Death of a Nameless (4/5)
Your remains are taken away to the crematorium in a black body bag. The Coroner has determined that you’ve died a natural death. It could’ve been a heart attack, a ruptured brain aneurysm, or perhaps another underlying health issue. The investigator concludes that you have no family; not even a hint of a distant relative. The friend who sent you that postcard has long since disappeared. Perhaps he drowned while snorkeling or was swept farther into sea. Never to be seen again.
The Cremator shoves you into the furnace. There, the flames lick you from head to foot before engulfing you in its mouth.
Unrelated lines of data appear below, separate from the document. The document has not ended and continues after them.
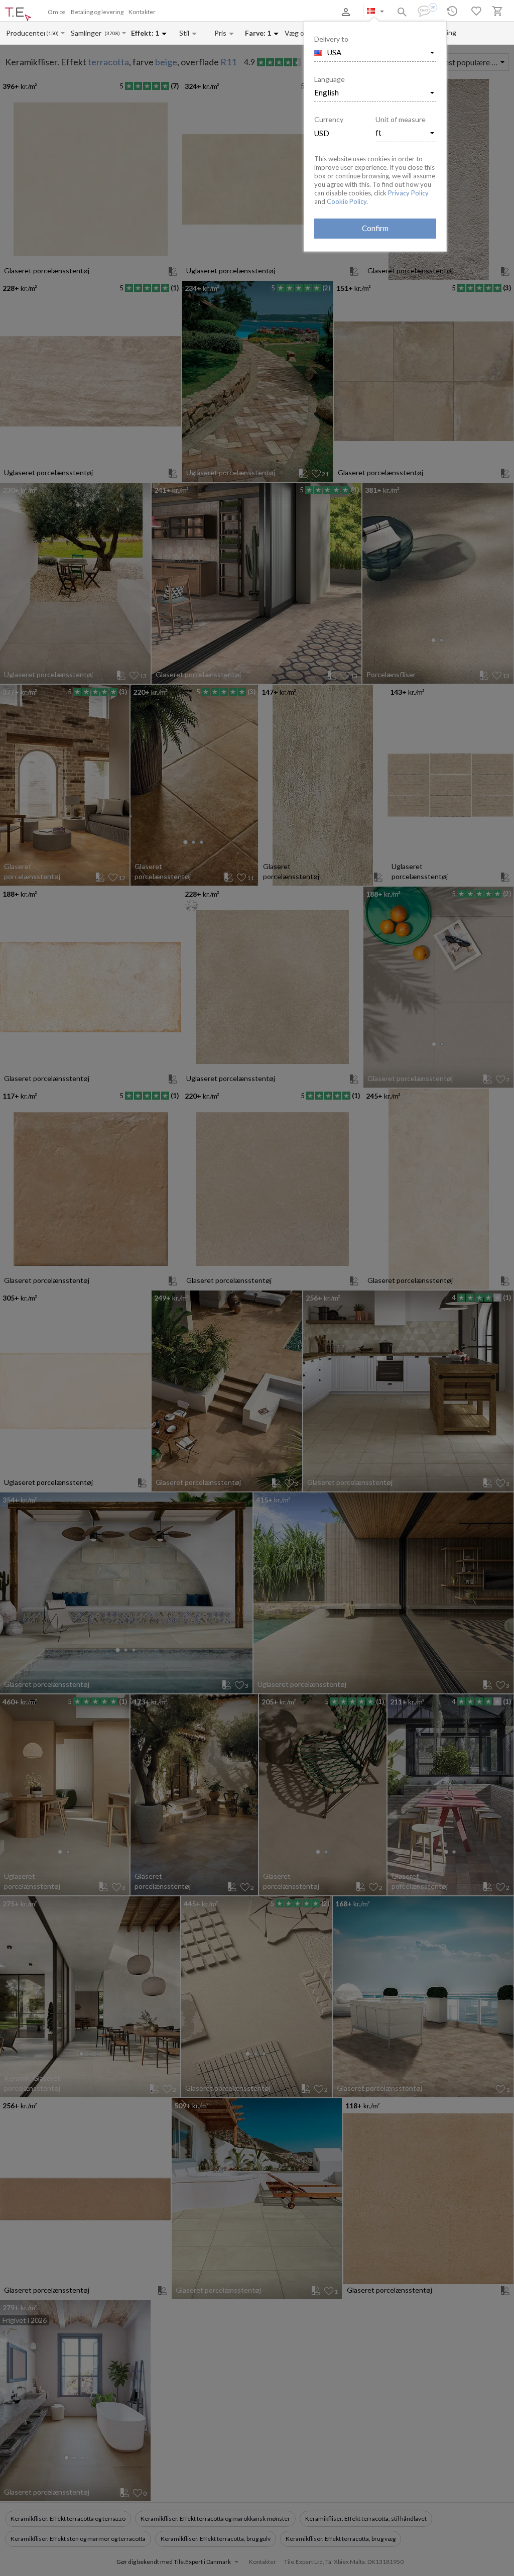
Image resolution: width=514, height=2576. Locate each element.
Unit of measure (400, 119)
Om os (57, 12)
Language (329, 79)
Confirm (375, 228)
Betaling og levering (97, 12)
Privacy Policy (408, 193)
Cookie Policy (346, 201)
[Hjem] (18, 14)
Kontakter (142, 12)
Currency (328, 119)
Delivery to (331, 39)
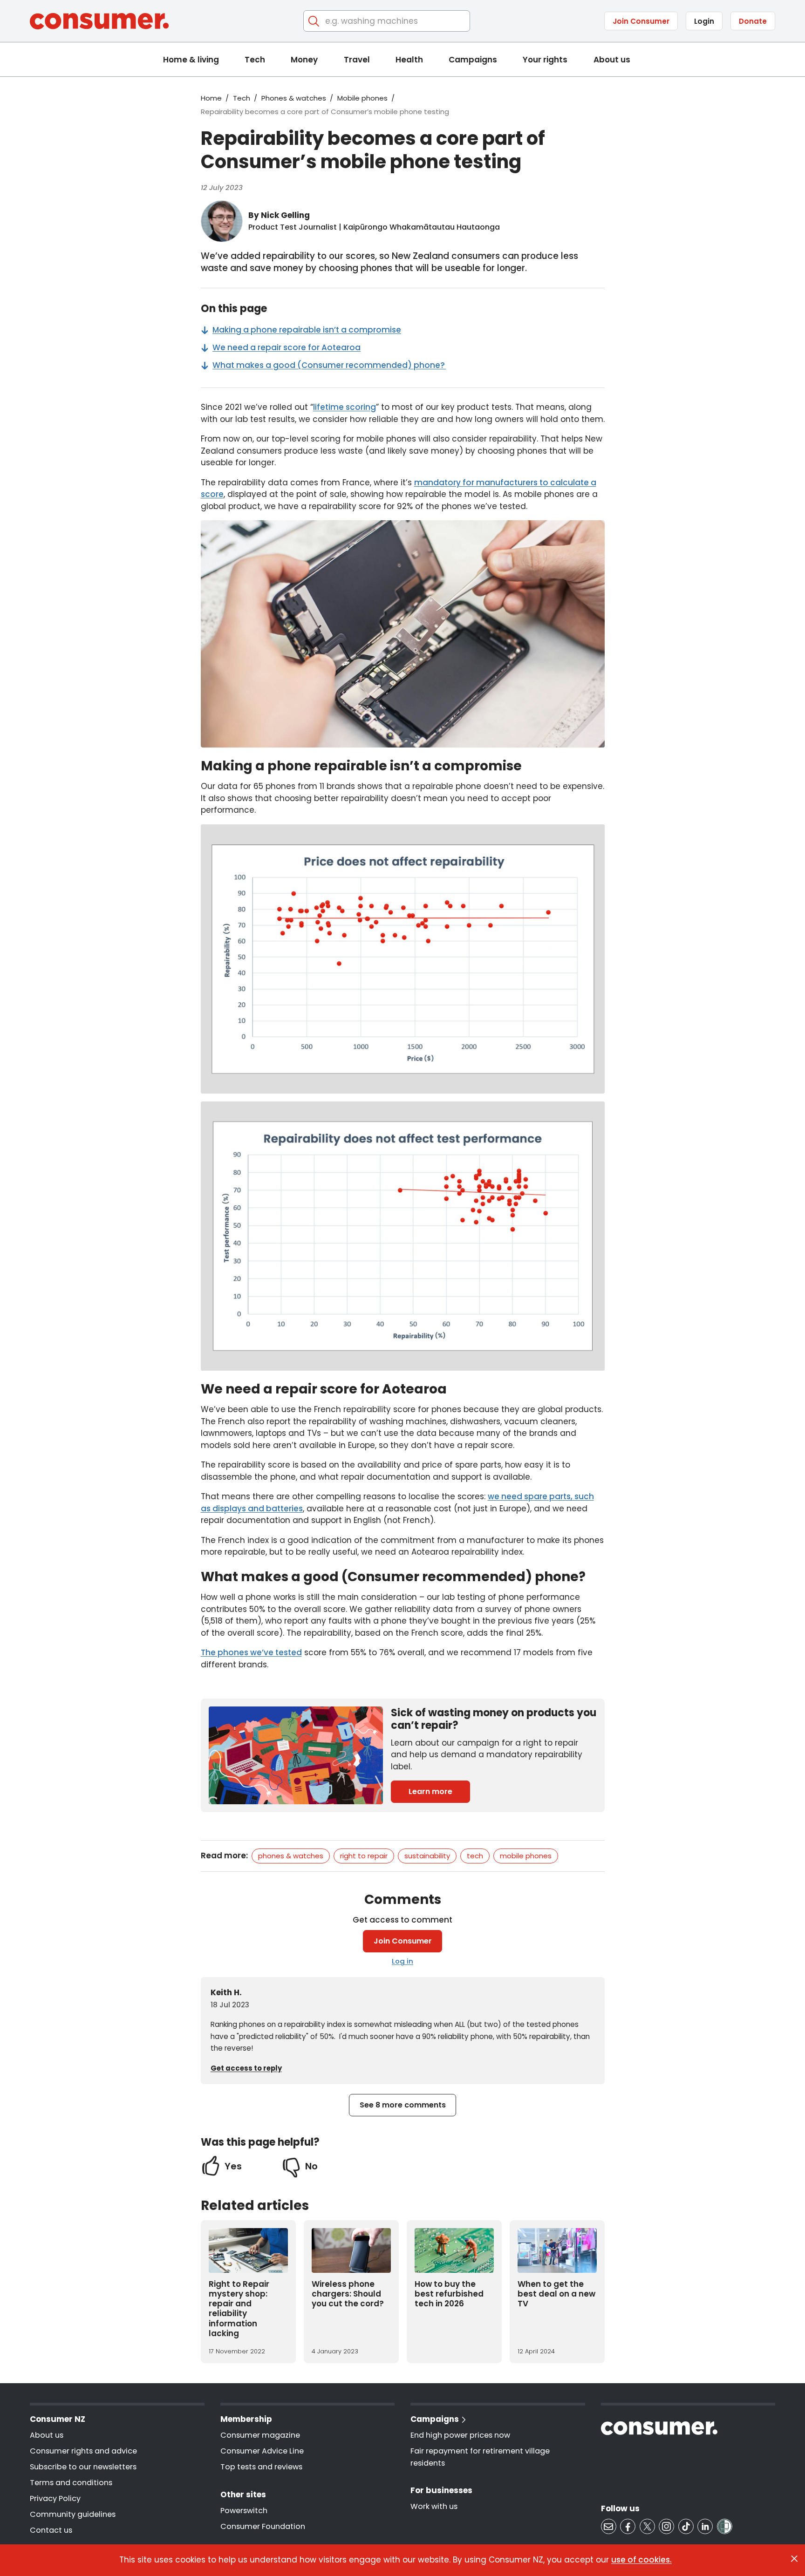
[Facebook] (627, 2526)
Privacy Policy (55, 2498)
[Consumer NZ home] (99, 21)
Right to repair (364, 1856)
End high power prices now (460, 2435)
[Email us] (608, 2526)
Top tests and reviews (261, 2466)
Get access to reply (246, 2068)
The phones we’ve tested (251, 1652)
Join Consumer (641, 21)
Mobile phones (362, 98)
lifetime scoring (344, 407)
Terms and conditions (71, 2482)
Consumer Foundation (262, 2526)
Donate (753, 21)
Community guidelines (73, 2514)
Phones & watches (293, 98)
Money (304, 59)
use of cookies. (641, 2559)
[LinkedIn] (705, 2526)
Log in (402, 1961)
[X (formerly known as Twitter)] (647, 2526)
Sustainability (427, 1856)
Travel (357, 59)
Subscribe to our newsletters (83, 2466)
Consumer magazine (260, 2435)
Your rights (545, 59)
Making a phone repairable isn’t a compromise (306, 329)
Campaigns (473, 59)
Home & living (191, 59)
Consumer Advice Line (262, 2451)
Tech (255, 59)
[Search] (314, 21)
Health (409, 59)
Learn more (430, 1791)
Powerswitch (243, 2510)
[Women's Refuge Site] (724, 2526)
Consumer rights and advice (83, 2451)
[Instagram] (666, 2526)
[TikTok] (686, 2526)
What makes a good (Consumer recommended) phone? (329, 365)
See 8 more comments (403, 2105)
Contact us (51, 2530)
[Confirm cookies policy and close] (794, 2559)
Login (704, 21)
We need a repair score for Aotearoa (286, 347)
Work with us (433, 2506)
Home (211, 98)
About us (612, 59)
Your bones are charred by its searing fury.
Through a small window, you watch yourself — a human who lived yet never truly lived — reduce into ashes. You wander down the corridor, lingering by the Cremator who shivers and turns to catch a glimpse of your shadow as it walks through the wall in front of him.
She returns to work, unbothered. She is all too familiar with an unseen presence like yours. You’re not the only one in the room. There are other nameless ones. They wander the corridors and loiter in dark corners. They press their mournful faces against the windows, leaving faint traces of their presence in condensation.
Without a family or friend to claim your ashes, the Cremator gathers them up and shovels them onto the wagon. She wheels you outside and pours you into a deep pit; the communal plot. This is where you will lie; dumped and buried with the ashes of the other nameless ones.
Now, you roam with neither a body nor a place to call home. The other nameless ones tell you it’s all right. It’s not so bad to wander the Earth. You’re not completely alone.
So, for now, you circle your old neighborhood, looking up at the old apartment complex. The old lady’s Pomeranian barks at you from the window. Several kids run up to the gate with presents and balloons. Then, you remember it’s your neighbor’s kid’s birthday. They sent you an invitation in your mailbox, but that was left unchecked.